> [Text block]
──────────────────────────────

El-Sergany elaborates on this theme: "After this album and song became centered around the idea of meteors and meteor showers, our three birthdays [Natasha, Josh, and Laura's] being in Leo season, at the peak of meteor showers, I thought surely there must be some meaning behind this in my faith. So I looked into it and, yeah, the first image that I came across is that of demons being struck down because they couldn't reach the heavens. It seemed a little cartoonish in my mind; I couldn't grasp it." Fortuitously, Goldston's friend Kenney was in town while somesurprises were recording Perseids, so they invited her to bring her knowledge and dramatic vocal stylings to the studio.

The Hafez poem that Kenney suggested revealed the metaphor's meaning to El-Sergany. "Even in Western discourse, people use the term 'demons' to mean the things they're struggling with personally. But [the poem] talked about the demon of grief and this image of meteors being able to strike out the demon of grief. And I thought that was powerful because you seem like you're a whole person regardless of what has happened to you, and understanding that and being able to transform the trauma or the bad thing that's happened to you into part of your story can therefore eliminate the power that that thing has over you. I was really inspired by that."

──────────────────────────────

> [Exercises to complete]
a) According to the passage on the album Perseids, whose poem did Kenney suggest?
b) Extract the wording of the passage on the album Perseids between "El-Sergany elaborates on" and "to the studio.", inclusive.
c) Write what comes next in the passage on the album Perseids, picking up after its final sentence.

> [Records taken from a dataset]
──────────────────────────────

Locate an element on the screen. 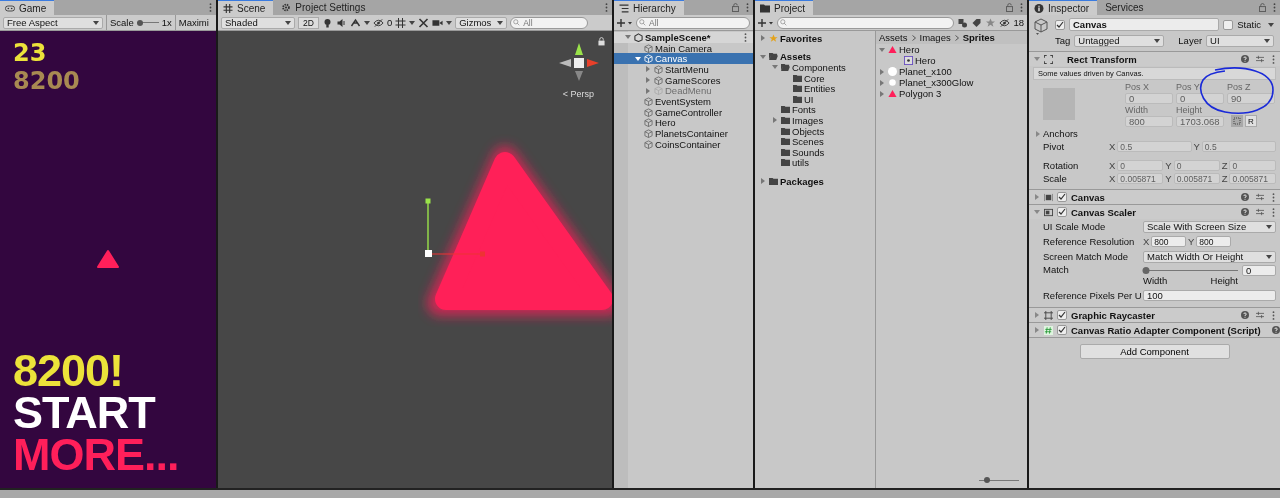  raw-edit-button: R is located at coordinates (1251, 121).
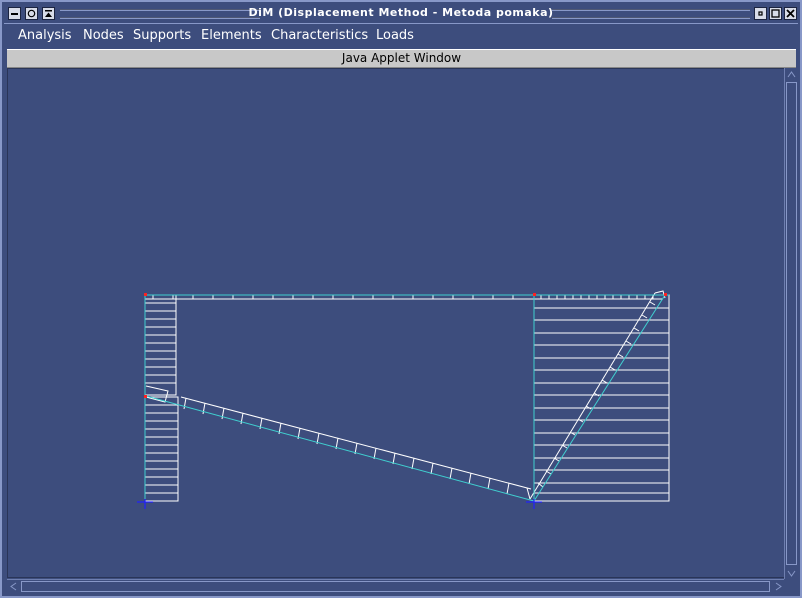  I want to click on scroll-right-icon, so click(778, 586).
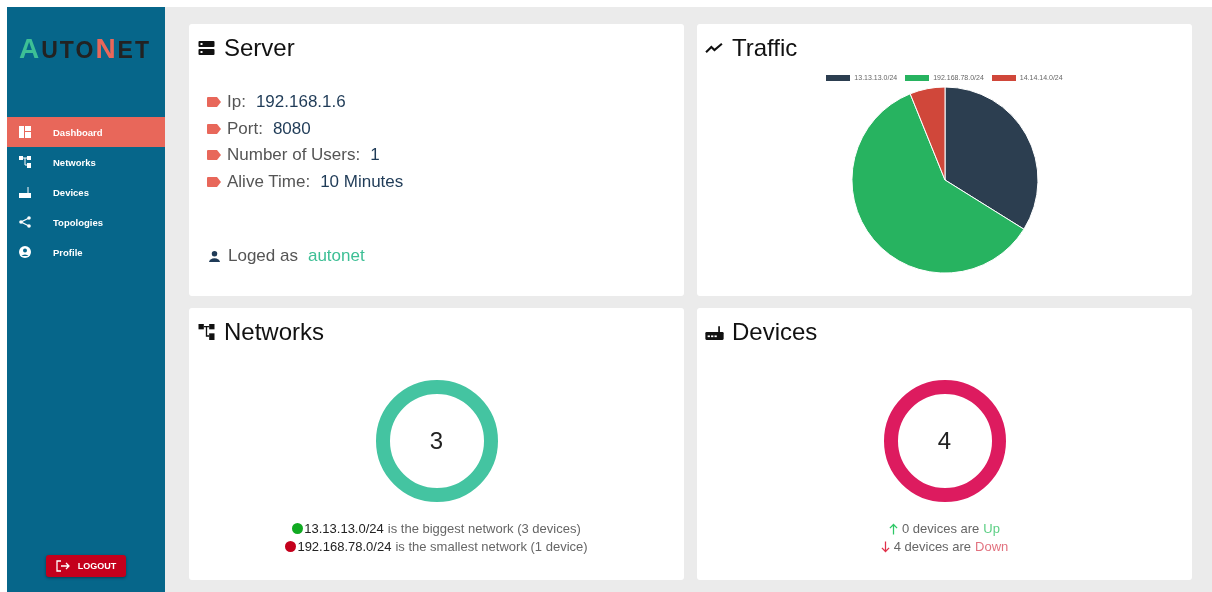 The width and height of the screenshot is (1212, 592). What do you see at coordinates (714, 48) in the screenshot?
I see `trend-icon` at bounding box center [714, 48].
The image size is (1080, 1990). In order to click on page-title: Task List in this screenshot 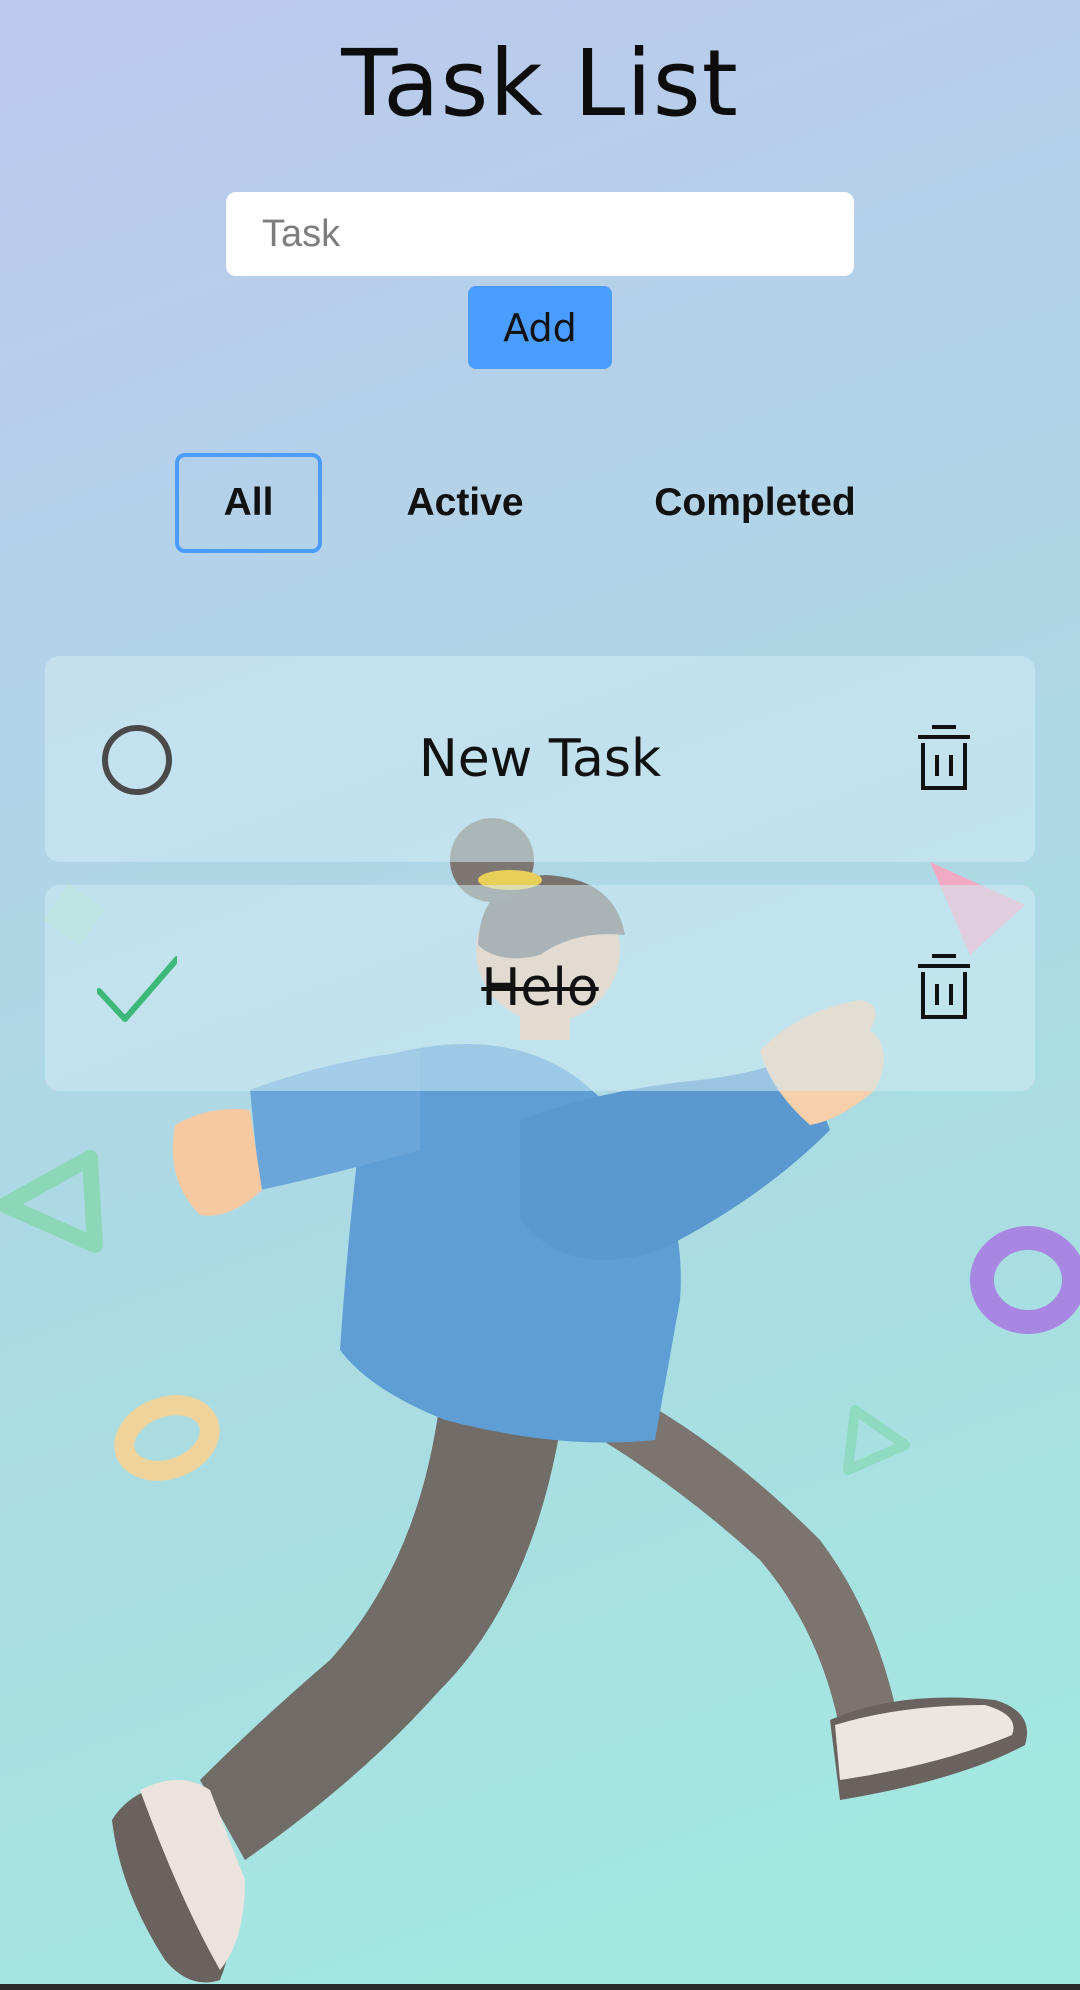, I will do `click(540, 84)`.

──────────────────────────────

> [Expected responses]
a) Hafez

b)
El-Sergany elaborates on this theme: "After this album and song became centered around the idea of meteors and meteor showers, our three birthdays [Natasha, Josh, and Laura's] being in Leo season, at the peak of meteor showers, I thought surely there must be some meaning behind this in my faith. So I looked into it and, yeah, the first image that I came across is that of demons being struck down because they couldn't reach the heavens. It seemed a little cartoonish in my mind; I couldn't grasp it." Fortuitously, Goldston's friend Kenney was in town while somesurprises were recording Perseids, so they invited her to bring her knowledge and dramatic vocal stylings to the studio.

c)
Throughout the album, I note, there seems to be a tension between angst-ridden lyrics and liberating music. El-Sergany agrees. "Because you can't really have one without the other. You can't get to the liberation part without the struggle. I do like to think about dream spaces where everything is the way it should be. And maybe that's not so different from being in the struggle, too. As long as you're moving toward some kind of truth, you're already there."

Only in dreams. COURTESY OF DOOM TRIP

When The Stranger interviewed El-Sergany in 2017 for a Person of Interest feature, she said, "I'm not going for escapism so much as attempting to create space for reflection on themes of love, loss, and isolation. I think it's really important to stay human now and stay connected to your imagination. So I hope that our album can help people do that." Is that still the case? "Yes. Well said," she laughs. 

Does El-Sergany view somesurprises as a vehicle to create positive change in the world? "Not really, but I think it's a way to connect with people in a really authentic way."

On Perseids, there's less reliance on motorik rhythms compared to past releases, partially due to El-Sergany writing most of the songs by herself. Also, she was listening to a lot of Cluster—especially Cluster 71 and Cluster & Eno—which led to her "wanting to have more color than structure. There was one year where I was in the .01% top listeners to Cluster on Spotify. I wear that as a badge of honor. I always liked melodic music and actual songs."

That being said, somesurprises' motorik songs work really well live. "That's what gets people dancing most of the time," Seniow observes. Medina adds, "We always laugh when everyone just wants to hear us play one chord loudly." The thing is, it's a good chord.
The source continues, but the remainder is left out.